Teil 1 finden Sie hier.

Betrachten wir die industrielle Produktion. Sie hat, wie jede Form von Spezialisierung, zur Voraussetzung, dass die Ernährung sichergestellt ist. Menschen, die ihre Zeit aufwenden müssen, um womöglich irgendwo auf dem Land noch einen Sack Kartoffeln zu erbeuten (wofür die Voraussetzung, siehe oben, nicht gerade günstig sind), können in dieser Zeit keine andere Arbeit verrichten, selbst wenn es sie gibt. In jedem Zusammenhang steht die Nahrungsversorgung an erster Stelle. Die Zustände, die eintreten dürften, wenn sich die augenblickliche Entwicklung bei der Energieversorgung, Inflation und Nahrungsmittelproduktion so fortsetzt, dürften am ehesten mit jenen nach dem Ende des Zweiten Weltkrieges vergleichbar sein. Da war selbst die Arbeit in der industriellen Produktion etwas, das man sich nur erlauben konnte, wenn sie direkt in Nahrungsmitteln entgolten wurde.

Allerdings führt eine länger anhaltende Unsicherheit der Energieversorgung nicht nur zu fünf bis zehn schwierigen Jahren, wie es der belgische Ministerpräsident jüngst sagte. Es zeichnet sich jetzt bereits ab, dass die großen Konzerne ihre Produktion schlicht in Weltgegenden verlagern, in denen die Energieversorgung wie die Verkäuflichkeit ihrer Produkte sicherer ist. Denn mit der Einstellung der Produktion in Deutschland sinkt auch die Kaufkraft weiter ab, die schon durch die Energiepreise für die Privathaushalte massiv geschädigt ist. Warum sollte man Produktion an einem Ort aufrechterhalten, an dem sie technisch schwierig wird und zudem der Absatz einbricht?

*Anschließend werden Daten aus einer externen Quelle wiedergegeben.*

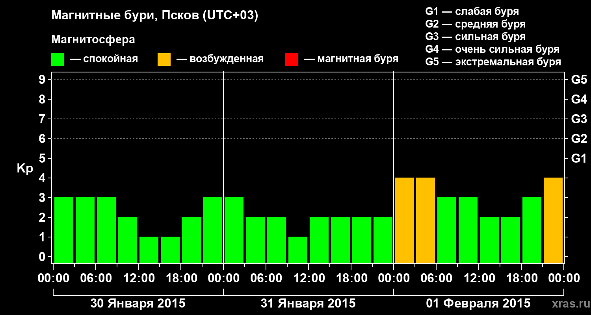Click the '31 Января 2015' date label
This screenshot has height=315, width=591.
tap(308, 304)
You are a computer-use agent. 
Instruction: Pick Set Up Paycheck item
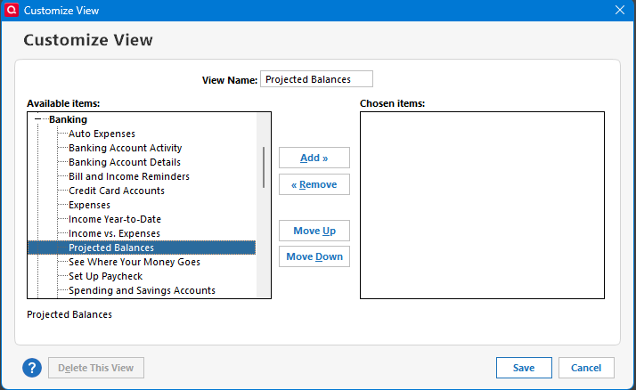[x=105, y=276]
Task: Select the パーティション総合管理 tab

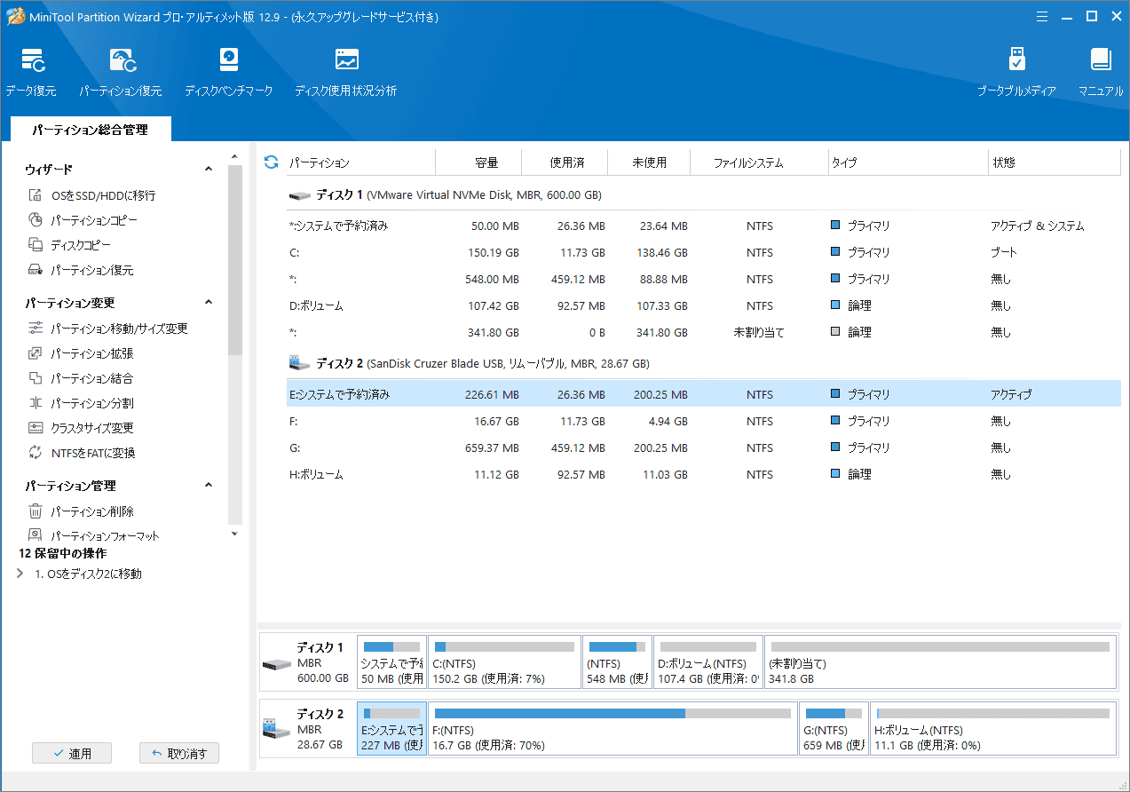Action: click(90, 130)
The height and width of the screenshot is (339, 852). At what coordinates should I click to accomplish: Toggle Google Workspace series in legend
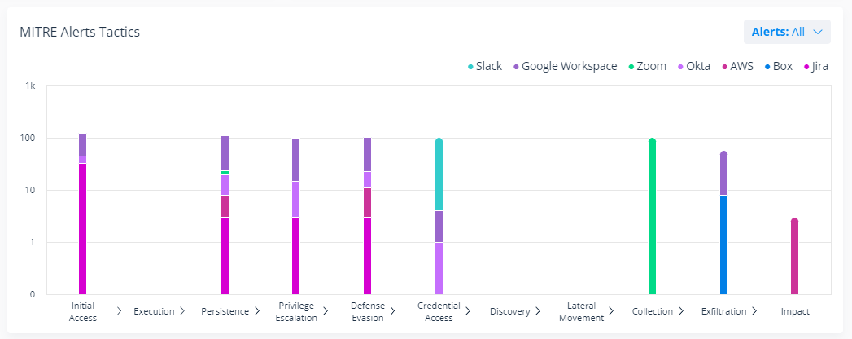click(x=563, y=66)
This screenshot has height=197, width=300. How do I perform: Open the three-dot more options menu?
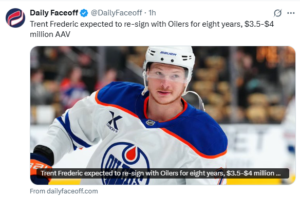291,13
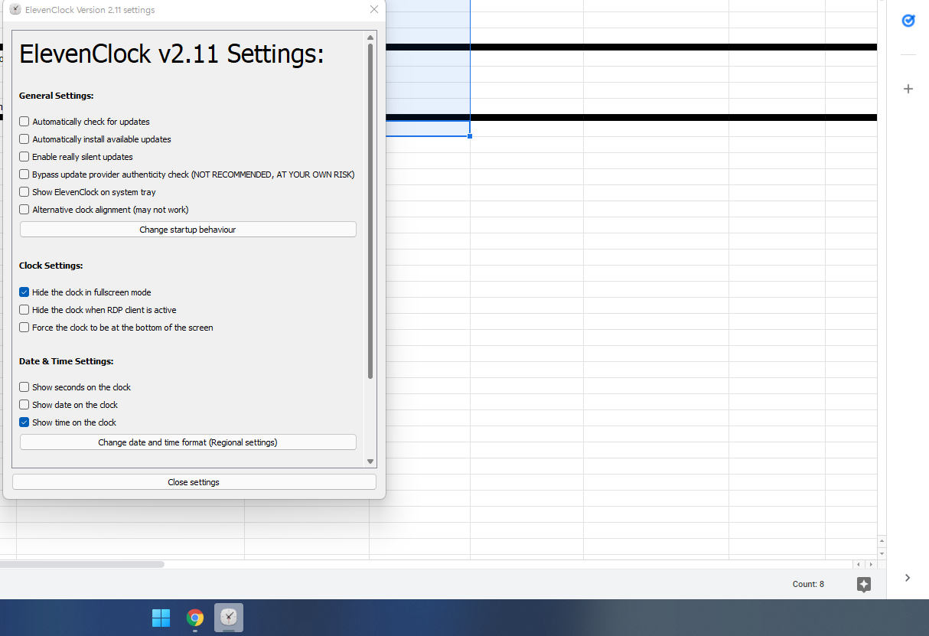Collapse the side panel with the chevron
Viewport: 929px width, 636px height.
coord(908,578)
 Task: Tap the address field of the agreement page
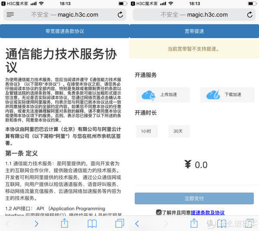tap(65, 15)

Übrigens ist eines der Probleme, da irgendwie gegenzusteuern, die Tatsache, dass die technischen Voraussetzungen für größere Investitionen nicht gegeben sind. Denn die einzige Methode, wie ein Staat sinnvoll eingreifen kann, ist über Investitionen. Jede andere Art und Weise, Geld unter die Leute zu bringen, verstärkt die ohnehin gegebene Inflation, weil sie zwar die Nachfrage erhöht, aber nicht die Menge der vorhandenen Güter. Jeder einzelne oben erwähnte Punkt der Verwundbarkeit in der Versorgung ist auch ein Inflationstreiber, und auch hier sind es so viele Punkte, dass eine Hyperinflation nicht ausgeschlossen werden kann.

Das Problem bei den Investitionen ist zum einen der Mangel an qualifizierten Arbeitskräften, insbesondere in der Bauwirtschaft (die das klassische Ziel solcher staatlichen Maßnahmen wäre), zum anderen der Mangel an Rohmaterialien sowie an Energie. Beton, das wichtigste Baumaterial heutzutage, braucht in der Herstellung ebenfalls sehr viel Energie, und für die Stahlarmierungen gilt das Gleiche. Jene Maßnahmen, die volkswirtschaftlich eine positive Wirkung haben, ohne inflationär zu wirken, sind daher zumindest in Deutschland kaum möglich. Übrig bleibt das, was auf Englisch so hübsch "helicopter money", Hubschraubergeld, genannt wird, weil es etwa dem entspricht, wenn man aus Hubschraubern Geldscheine über einer Menschenmenge abwerfen würde. Hubschraubergeld geht aber zur Gänze in die Inflation.

Können nun einzelne Produkte, die nicht mehr in Deutschland produziert werden, importiert werden? Für eine gewisse Zeit schon. Aber nur so lange, wie zum einen die Währung noch konvertibel ist (während einer Hyperinflation ist sie das nicht), und zum anderen in Deutschland noch Produkte erzeugt werden, die exportiert werden können. Fehlen letztere, funktioniert nicht einmal mehr Tauschhandel. Aber welche Produkte sollen das sein?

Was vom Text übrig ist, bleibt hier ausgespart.